[PROBLEM REQUIREMENTS]
Retype the lines of the material below, exactly and only, from the one containing "Viewport: 1221px width, 980px height." through the last line, with pictures left out.

[DATA SUPPLIED]
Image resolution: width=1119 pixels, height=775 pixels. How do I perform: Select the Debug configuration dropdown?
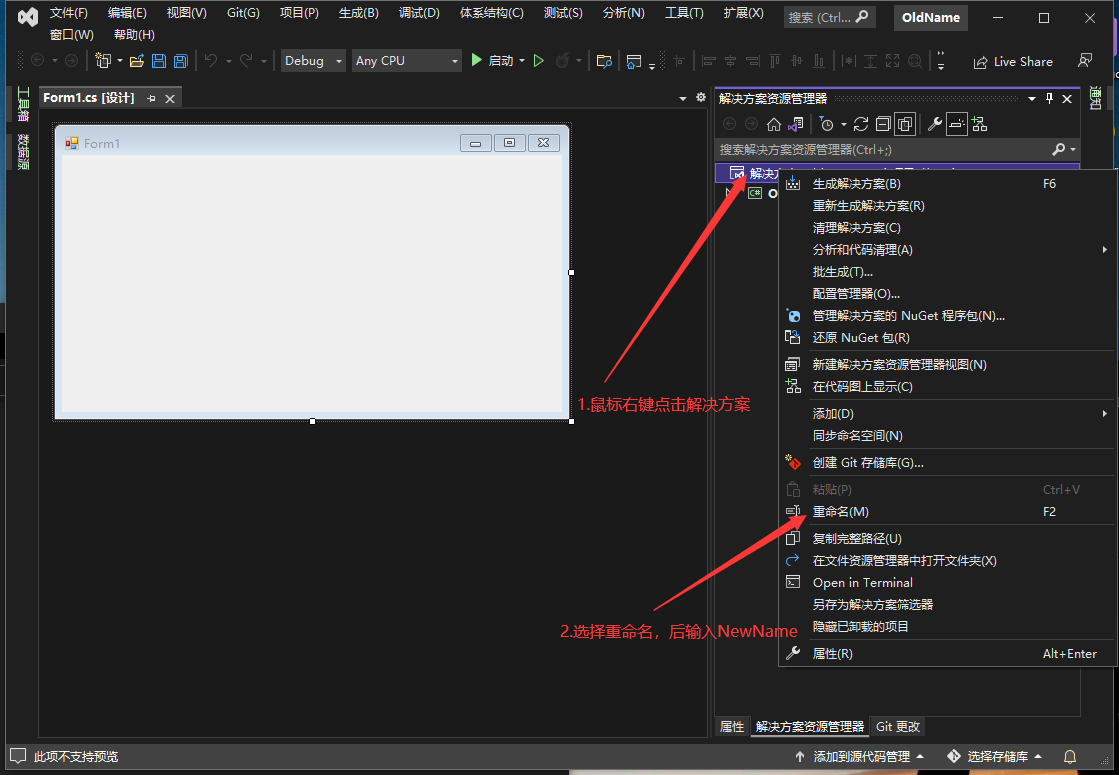(312, 60)
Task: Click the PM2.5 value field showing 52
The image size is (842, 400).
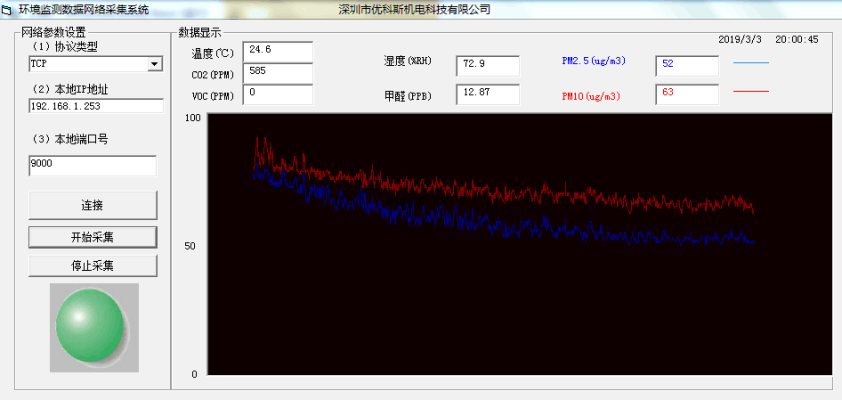Action: (687, 65)
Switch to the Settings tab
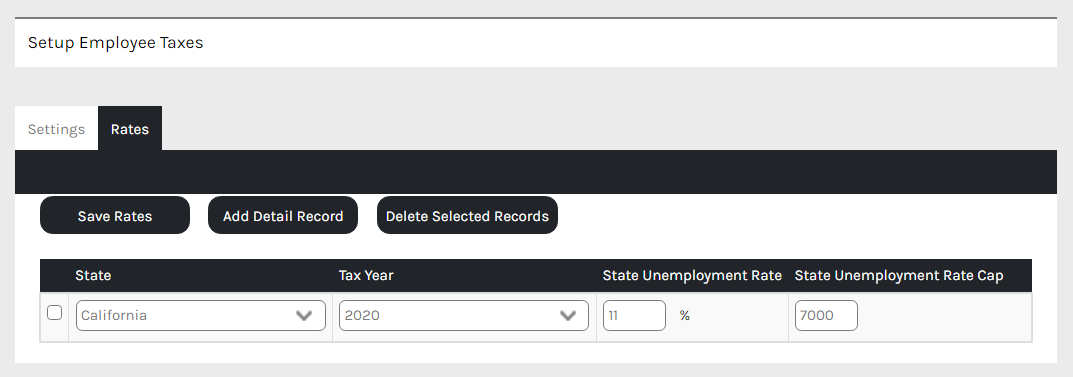The image size is (1073, 377). [56, 129]

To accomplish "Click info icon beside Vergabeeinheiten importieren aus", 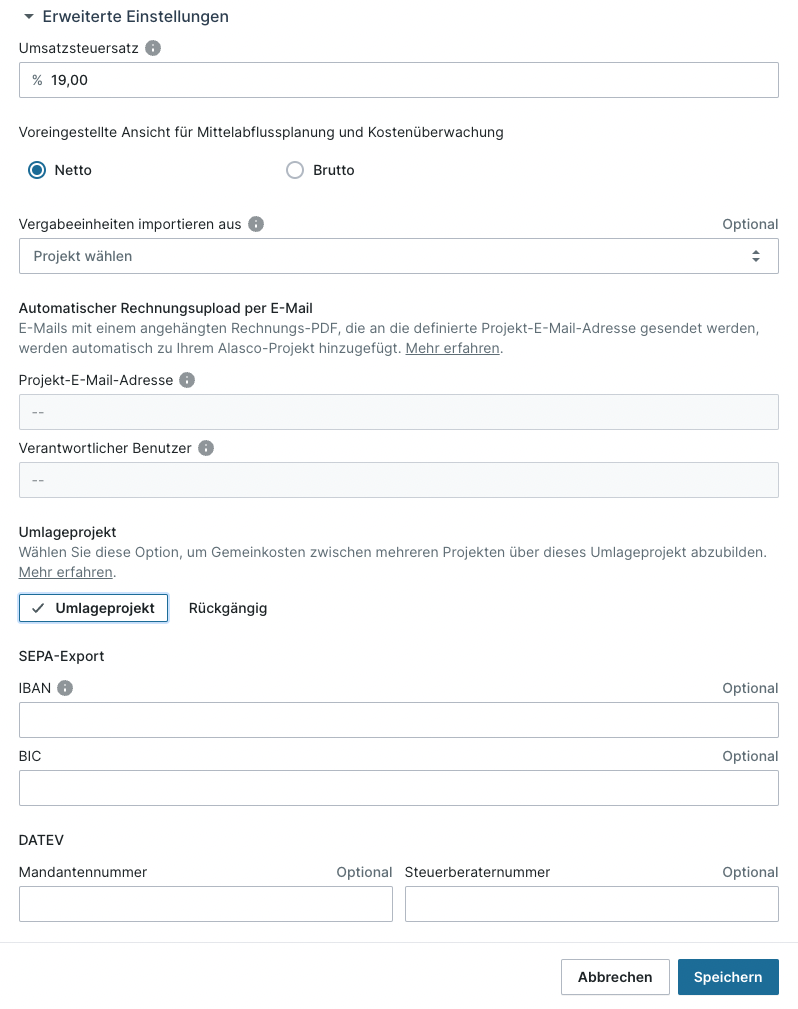I will click(x=256, y=224).
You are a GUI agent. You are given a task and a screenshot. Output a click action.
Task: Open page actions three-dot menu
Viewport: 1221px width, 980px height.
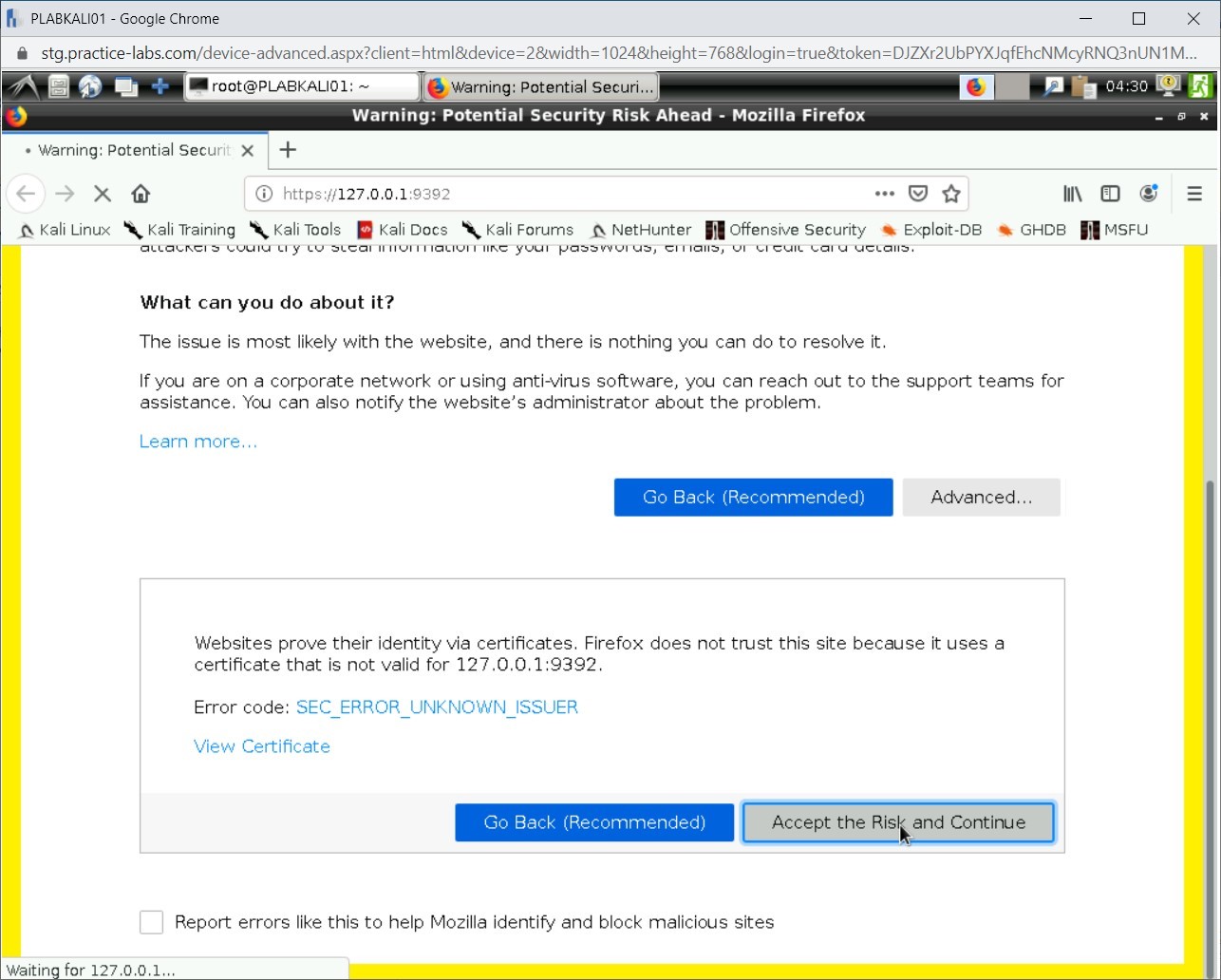(x=885, y=194)
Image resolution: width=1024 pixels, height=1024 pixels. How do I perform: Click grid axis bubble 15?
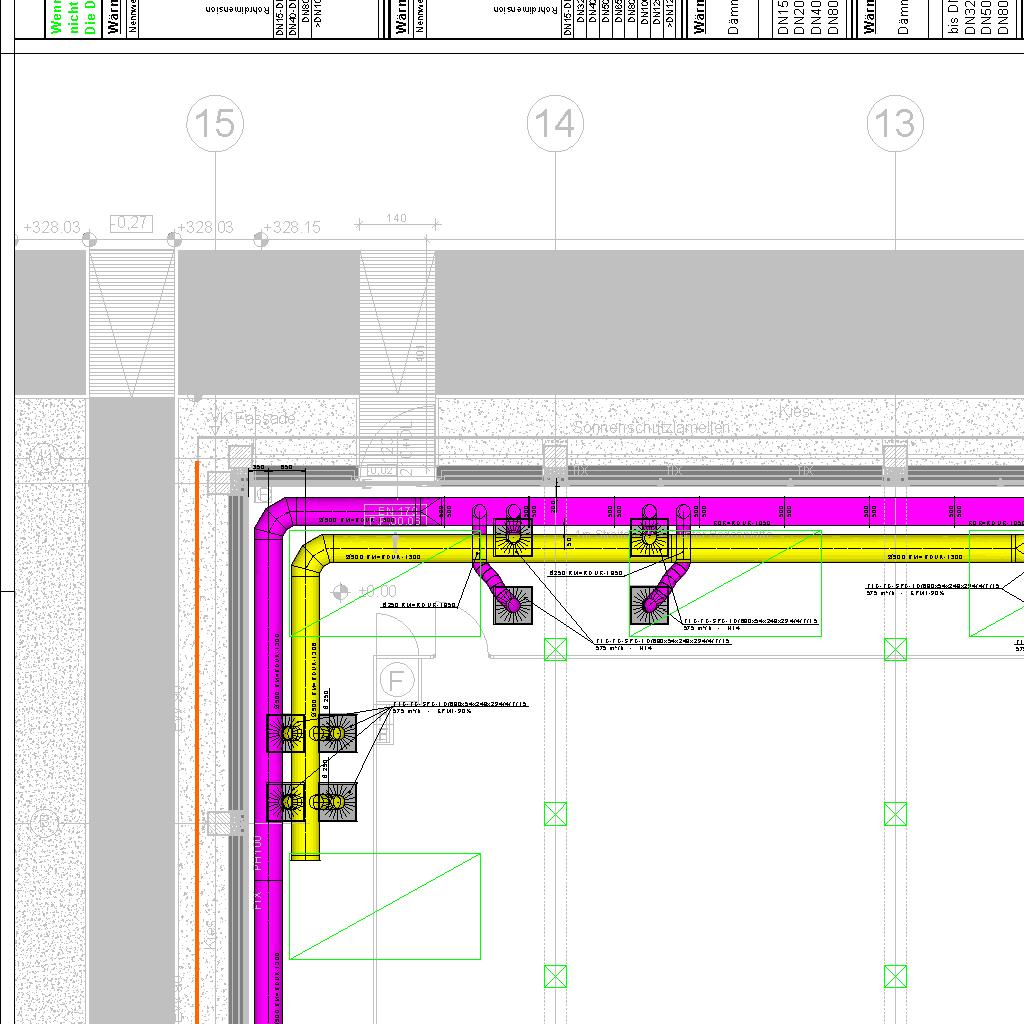pyautogui.click(x=215, y=124)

[ANSWER BOX]
Viewport: 1221px width, 980px height.
(x=885, y=194)
Image resolution: width=1024 pixels, height=1024 pixels. How do I perform: Click grid axis bubble 15?
pyautogui.click(x=215, y=124)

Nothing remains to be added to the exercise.